FreeBSD challenged by Internet

Ted Mittelstaedt tedm at toybox.placo.com
Sun Jan 21 11:46:40 UTC 2007


----- Original Message ----- 
From: <perryh at pluto.rain.com>
To: <tedm at toybox.placo.com>
Cc: <freebsd-questions at freebsd.org>
Sent: Saturday, January 20, 2007 3:51 PM
Subject: Re: FreeBSD challenged by Internet


>
> What really grates is that I have to pay Verizon *more* if I want
> *less* from them!  Would you pay $40K for a pickup, if you could get
> the same truck, from the same dealer, for $35K including a camper?
> That sort of pricing, by a monopoly, is supposed to be illegal (at
> least in the U.S.).
>

That's $5K difference not $10.  Thieves can get away with a lot if they
steal it in small bits.

> > What I don't get is I
> > see guys walking in dropping $1000 on associated Mac hardware crap
> > without blinking, then they squawk about paying an additional $9
> > a month on DSL?  That grand on Mac crap will pay for 9 years of
> > DSL at this so-called "unreasonable" rate.
>
> The most expensive system around here is a Mac Sawtooth that cost
> $225 -- including a 17" monitor -- last September.  The (Dell)
> FreeBSD box I'm using at the moment cost $10 at a flea market,
> plus something like $40 for a 160GB hard drive to replace the
> original 10GB that failed after a few months.  The one I'm going
> to be installing 6.2 on -- also a Dell -- was less than $5 at a
> yard sale.
>

This is a totally unfair comparison.  They guy dropping $1K on a
Mac is walking out with a machine that is fully configured and
ready to run.

When you get an old clunker by the time you tally up the time you
have spent on getting it ready to run, your at the same amount.
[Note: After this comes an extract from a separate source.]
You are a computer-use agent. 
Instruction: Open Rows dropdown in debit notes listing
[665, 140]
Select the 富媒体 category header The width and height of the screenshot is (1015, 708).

Cheap independent desktop support goes for about $35-$50
and hour, and none of those guys could load an Open Source
OS and do any serious configuration on it if their lives depended
 on it.

Skilled UNIX tech time is at min $95 an hour.  Your talking a
min of 4 hours to get a Goodwill find up and going on FreeBSD
by the time you work out the quirks, assuming that the ram in it
doesen't have a flaw and the disk is good, if you have to replace
that stuff you count the hours it takes to drive to Fry's and back,
buy the disk, etc..  well your getting pretty close to that $1K in
my book.

Of course, I understand you might be regarding that time as
"free" but it's only "free" to you - not to anyone else who can't
do this - they have to pay for it.  Thus, you have to factor it
in when making comparisons.

In any case I was really speaking about the delta in a more general
sense.  I see a lot of folks going to comcast - who as I understand
their pricing, for Internet service only over comcast, you pay more
too.  The real point is how much do you value something?  Are
you going to say that PPP-only DSL service from an ISP (verizon.net)
that does not give you a static IP number, and has a support desk
that is based in India and only speaks Windowease (and does a
poor job of that) is worth the same as all-the-time-on fully bridged
DSL service with a static IP and no goofy MTU size restrictions
and is supported by the same people that built the system and
who run Windows, FreeBSD and Linux both on their desktops
and servers?

Naturally, as an ISP employee this is my personal soapbox, but
let me put it another way.  Right now there is a revolution going on
with food.  40 years ago you went to the grocery store and bought
bread and all they had was Wonder air bread.  You went to the
bar and bought a beer and all they had was Bud.  Restaurants
either came in Burger, Steak, or American Menu.  In short, the
quality of food had descended into the toilet as a result of the
constant push to sell it cheaper that started in the late 1940's.
(epomized by Brother McDonald)

Today, you go to the grocery store and sure you can still get the
air-bread.  But for more money you can get bread that tastes
far, far better, and was baked locally.  You go to the bar and sure
you can still get the cheap Bud that was peed out of some horse
back in the Midwest and carried in 1000 gallon tank trucks,
or you can pay more money and get the better tasting microbrewed
stuff that someone brewed in small batches right there.

What has happened is that people stopped comparing food
based solely on price and started looking for quality, and when
that happened, all the sudden companies appeared that supplied
the better quality, albet at a bit higher price.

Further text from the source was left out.